__WHAT TO PRODUCE__: Filtering the records below, copy only those lines that include the word "diagonal".

*** GIVEN ENTRIES Section Begins ***

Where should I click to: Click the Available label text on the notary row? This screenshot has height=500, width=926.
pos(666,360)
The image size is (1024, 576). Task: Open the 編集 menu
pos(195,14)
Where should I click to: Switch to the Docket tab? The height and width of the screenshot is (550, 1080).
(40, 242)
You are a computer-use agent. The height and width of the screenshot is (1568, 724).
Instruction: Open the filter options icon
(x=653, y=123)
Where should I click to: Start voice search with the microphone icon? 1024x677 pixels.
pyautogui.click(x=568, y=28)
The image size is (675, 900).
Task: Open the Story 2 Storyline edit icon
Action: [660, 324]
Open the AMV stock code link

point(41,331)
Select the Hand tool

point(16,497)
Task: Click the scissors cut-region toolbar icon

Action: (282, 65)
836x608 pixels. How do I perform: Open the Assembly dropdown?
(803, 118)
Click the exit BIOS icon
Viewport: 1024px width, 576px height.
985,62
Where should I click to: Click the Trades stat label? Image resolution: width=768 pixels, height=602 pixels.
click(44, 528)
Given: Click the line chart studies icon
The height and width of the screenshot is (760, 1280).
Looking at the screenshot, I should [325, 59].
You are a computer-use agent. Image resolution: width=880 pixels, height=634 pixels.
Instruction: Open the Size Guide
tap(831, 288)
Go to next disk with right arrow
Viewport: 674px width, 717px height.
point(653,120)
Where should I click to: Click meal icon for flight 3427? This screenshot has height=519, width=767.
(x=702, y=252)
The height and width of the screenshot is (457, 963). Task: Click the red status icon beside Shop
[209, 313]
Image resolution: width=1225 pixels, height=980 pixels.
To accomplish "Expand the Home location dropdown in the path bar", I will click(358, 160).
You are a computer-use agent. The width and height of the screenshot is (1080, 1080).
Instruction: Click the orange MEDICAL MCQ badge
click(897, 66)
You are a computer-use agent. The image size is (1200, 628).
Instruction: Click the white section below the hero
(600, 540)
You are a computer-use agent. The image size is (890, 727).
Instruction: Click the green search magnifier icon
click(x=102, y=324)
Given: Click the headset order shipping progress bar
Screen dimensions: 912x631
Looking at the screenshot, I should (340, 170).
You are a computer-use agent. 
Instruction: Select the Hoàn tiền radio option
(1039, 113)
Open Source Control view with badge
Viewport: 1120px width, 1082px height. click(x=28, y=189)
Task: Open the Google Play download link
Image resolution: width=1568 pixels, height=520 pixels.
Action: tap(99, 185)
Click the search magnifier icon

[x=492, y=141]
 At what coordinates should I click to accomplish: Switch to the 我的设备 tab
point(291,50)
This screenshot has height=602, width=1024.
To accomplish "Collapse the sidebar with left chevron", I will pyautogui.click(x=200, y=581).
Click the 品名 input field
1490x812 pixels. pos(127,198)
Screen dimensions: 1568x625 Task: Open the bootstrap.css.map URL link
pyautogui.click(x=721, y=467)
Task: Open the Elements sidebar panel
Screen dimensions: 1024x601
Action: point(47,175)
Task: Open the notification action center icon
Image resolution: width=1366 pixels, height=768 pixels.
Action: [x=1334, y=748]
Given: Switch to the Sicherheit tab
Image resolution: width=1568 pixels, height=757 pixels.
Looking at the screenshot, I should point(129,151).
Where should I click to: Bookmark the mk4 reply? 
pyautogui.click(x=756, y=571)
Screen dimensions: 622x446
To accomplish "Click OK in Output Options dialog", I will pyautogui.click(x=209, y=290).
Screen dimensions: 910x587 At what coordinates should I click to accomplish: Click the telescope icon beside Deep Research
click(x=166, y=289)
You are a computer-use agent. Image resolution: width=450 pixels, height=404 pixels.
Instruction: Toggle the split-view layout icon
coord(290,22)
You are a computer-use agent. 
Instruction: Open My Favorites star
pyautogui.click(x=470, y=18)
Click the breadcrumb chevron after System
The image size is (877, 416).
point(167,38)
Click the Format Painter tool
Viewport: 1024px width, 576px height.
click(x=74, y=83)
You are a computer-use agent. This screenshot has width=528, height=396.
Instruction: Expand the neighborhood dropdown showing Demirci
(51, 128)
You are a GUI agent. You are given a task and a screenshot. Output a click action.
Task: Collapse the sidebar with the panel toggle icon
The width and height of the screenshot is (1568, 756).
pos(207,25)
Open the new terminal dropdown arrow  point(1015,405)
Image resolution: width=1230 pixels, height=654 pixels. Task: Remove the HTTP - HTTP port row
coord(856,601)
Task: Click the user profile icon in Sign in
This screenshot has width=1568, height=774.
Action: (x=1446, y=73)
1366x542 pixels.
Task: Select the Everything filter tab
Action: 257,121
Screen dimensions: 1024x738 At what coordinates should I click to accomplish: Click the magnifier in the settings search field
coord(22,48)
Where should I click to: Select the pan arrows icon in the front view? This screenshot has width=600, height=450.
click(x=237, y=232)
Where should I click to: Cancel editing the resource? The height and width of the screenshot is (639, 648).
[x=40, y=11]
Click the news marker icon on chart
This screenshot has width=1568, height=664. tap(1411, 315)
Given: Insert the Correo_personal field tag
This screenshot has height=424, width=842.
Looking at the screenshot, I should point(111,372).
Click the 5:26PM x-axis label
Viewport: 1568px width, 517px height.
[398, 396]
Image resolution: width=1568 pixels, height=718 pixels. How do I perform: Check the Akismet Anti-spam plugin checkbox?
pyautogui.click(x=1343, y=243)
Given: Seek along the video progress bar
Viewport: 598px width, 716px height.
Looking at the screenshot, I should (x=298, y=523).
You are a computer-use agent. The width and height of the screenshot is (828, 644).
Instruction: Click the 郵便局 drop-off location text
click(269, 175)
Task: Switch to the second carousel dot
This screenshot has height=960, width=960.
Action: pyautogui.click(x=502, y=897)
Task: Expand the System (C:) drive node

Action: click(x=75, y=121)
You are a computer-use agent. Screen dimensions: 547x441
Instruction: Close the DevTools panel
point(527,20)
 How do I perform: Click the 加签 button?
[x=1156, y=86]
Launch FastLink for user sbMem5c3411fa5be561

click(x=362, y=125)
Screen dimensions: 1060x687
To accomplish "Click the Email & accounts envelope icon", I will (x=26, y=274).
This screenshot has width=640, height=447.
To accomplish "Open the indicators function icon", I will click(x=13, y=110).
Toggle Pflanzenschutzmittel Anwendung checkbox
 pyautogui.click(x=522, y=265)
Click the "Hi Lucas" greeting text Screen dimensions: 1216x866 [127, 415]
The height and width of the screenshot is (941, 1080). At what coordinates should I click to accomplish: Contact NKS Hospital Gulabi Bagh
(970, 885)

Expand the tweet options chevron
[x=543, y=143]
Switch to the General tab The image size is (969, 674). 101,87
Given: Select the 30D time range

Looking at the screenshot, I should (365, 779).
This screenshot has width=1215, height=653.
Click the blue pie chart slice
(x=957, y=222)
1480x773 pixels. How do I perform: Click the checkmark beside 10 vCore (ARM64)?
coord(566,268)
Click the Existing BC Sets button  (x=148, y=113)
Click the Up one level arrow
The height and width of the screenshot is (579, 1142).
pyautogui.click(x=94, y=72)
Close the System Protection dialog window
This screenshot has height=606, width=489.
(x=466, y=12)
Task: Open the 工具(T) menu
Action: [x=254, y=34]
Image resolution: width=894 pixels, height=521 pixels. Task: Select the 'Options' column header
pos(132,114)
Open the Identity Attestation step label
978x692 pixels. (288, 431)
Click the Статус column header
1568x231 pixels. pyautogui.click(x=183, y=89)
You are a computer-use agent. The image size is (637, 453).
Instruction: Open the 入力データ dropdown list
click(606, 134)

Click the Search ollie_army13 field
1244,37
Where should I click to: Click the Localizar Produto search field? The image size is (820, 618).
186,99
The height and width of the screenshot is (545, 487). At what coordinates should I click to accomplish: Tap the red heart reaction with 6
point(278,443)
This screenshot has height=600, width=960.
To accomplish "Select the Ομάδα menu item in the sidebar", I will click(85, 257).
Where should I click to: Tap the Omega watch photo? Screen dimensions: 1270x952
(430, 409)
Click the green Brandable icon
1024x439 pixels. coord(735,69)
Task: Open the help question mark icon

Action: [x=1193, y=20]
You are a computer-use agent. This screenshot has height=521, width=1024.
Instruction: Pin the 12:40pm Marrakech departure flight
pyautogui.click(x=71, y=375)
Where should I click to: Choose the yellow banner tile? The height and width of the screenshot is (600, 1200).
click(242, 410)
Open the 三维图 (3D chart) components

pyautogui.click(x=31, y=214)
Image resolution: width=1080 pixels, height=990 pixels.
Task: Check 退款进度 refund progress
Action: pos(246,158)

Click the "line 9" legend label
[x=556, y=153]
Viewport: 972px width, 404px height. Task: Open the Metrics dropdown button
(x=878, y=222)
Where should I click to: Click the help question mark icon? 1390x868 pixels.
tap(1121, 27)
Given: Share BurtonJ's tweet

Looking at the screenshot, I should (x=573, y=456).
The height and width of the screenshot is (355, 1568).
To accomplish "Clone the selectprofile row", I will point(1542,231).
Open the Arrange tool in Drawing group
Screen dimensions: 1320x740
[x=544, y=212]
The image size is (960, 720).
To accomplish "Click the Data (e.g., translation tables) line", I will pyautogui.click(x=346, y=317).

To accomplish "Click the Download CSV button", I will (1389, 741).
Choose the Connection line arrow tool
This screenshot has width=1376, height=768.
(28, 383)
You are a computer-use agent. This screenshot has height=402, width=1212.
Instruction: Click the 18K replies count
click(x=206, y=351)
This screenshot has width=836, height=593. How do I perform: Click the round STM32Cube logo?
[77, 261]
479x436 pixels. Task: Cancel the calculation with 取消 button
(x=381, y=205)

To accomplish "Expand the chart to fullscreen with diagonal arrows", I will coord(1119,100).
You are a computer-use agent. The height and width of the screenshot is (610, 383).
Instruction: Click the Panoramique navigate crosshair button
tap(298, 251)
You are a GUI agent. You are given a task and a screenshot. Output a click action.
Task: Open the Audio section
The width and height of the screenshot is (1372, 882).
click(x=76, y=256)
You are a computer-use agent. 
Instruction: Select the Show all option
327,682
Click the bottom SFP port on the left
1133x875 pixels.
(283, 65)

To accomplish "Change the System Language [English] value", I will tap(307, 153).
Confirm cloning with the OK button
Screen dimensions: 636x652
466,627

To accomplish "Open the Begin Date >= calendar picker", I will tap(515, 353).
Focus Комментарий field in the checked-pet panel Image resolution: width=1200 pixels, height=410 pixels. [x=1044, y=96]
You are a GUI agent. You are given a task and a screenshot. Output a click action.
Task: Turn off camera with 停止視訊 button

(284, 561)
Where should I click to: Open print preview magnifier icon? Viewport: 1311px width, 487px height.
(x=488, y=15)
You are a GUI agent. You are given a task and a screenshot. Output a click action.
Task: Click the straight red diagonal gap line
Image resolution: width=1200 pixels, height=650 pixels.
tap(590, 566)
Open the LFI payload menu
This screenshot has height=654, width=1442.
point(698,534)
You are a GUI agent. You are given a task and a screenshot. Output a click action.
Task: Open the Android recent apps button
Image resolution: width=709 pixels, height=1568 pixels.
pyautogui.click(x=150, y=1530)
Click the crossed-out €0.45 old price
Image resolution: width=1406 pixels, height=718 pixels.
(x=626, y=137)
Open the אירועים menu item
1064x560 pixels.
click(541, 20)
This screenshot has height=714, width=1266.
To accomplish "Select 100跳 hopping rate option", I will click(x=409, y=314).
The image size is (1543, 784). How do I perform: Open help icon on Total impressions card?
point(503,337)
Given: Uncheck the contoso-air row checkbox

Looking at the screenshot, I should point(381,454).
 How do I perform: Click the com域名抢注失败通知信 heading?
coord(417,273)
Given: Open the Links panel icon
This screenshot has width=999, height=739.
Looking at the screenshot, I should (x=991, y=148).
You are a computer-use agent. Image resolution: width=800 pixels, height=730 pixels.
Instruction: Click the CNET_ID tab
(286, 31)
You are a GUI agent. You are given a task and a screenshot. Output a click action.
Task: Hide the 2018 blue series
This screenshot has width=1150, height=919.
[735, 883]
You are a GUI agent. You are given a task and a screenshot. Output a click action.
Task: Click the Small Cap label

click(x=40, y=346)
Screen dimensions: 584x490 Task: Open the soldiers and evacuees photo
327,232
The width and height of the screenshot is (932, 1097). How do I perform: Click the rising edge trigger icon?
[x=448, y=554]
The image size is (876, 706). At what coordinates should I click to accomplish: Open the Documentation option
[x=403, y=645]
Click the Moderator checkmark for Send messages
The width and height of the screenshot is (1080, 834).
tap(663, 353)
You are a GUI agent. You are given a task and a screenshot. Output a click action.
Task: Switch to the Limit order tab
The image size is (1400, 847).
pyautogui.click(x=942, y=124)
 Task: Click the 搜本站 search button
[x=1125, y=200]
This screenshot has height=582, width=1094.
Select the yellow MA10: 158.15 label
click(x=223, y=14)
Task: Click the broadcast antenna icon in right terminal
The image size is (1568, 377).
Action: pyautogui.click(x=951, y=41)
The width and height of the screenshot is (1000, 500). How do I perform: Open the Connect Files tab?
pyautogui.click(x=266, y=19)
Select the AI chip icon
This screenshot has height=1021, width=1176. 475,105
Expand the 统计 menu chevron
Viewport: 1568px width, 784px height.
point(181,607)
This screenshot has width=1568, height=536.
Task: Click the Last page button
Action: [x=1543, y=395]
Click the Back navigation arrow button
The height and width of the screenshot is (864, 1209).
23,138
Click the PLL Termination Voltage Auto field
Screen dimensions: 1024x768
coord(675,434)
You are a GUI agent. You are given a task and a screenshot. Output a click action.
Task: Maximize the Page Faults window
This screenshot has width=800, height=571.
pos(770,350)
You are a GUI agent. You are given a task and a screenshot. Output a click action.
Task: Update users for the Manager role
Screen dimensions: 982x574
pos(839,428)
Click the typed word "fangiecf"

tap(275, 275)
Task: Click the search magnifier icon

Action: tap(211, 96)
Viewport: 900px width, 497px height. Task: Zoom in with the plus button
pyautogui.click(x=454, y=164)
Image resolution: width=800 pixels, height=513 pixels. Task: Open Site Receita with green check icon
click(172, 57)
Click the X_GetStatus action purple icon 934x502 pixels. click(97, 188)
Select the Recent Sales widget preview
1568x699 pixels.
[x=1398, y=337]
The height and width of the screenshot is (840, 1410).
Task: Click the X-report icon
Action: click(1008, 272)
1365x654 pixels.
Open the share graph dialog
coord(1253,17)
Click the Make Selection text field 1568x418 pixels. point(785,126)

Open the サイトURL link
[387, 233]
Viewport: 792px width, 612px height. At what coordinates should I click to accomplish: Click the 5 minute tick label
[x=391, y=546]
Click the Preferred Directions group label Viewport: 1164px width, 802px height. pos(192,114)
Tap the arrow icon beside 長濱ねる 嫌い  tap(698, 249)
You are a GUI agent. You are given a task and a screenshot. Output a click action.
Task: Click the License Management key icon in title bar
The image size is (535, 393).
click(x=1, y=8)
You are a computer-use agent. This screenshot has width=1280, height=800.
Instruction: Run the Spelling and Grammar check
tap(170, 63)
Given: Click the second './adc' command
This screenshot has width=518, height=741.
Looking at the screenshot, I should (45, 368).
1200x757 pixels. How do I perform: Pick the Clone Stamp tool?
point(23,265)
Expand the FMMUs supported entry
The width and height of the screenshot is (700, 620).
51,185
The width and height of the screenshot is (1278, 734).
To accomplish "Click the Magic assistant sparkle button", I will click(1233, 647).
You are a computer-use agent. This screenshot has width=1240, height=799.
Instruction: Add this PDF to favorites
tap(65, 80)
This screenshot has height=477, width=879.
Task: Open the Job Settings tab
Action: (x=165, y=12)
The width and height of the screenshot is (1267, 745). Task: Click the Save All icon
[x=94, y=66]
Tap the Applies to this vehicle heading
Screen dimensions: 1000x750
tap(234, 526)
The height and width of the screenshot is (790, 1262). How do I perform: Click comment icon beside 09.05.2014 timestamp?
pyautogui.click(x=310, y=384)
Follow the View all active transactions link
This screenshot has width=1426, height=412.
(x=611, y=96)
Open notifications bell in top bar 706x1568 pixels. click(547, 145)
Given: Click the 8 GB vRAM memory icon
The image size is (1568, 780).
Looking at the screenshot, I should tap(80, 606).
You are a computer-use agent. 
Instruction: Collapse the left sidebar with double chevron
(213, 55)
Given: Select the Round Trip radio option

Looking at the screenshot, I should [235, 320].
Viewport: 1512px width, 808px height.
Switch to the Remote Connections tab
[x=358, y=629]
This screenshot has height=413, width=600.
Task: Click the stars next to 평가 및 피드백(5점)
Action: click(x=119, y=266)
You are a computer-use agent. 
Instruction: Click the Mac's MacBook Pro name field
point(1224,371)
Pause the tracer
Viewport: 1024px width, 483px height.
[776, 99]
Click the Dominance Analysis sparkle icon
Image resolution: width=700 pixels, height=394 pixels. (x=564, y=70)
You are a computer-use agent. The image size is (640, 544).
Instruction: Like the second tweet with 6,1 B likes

*** GIVEN ENTRIES Section Ends ***

__TASK ANSWER__:
To accomplish "Expand the chart to fullscreen with diagonal arrows", I will coord(1119,100).
Task: Click the straight red diagonal gap line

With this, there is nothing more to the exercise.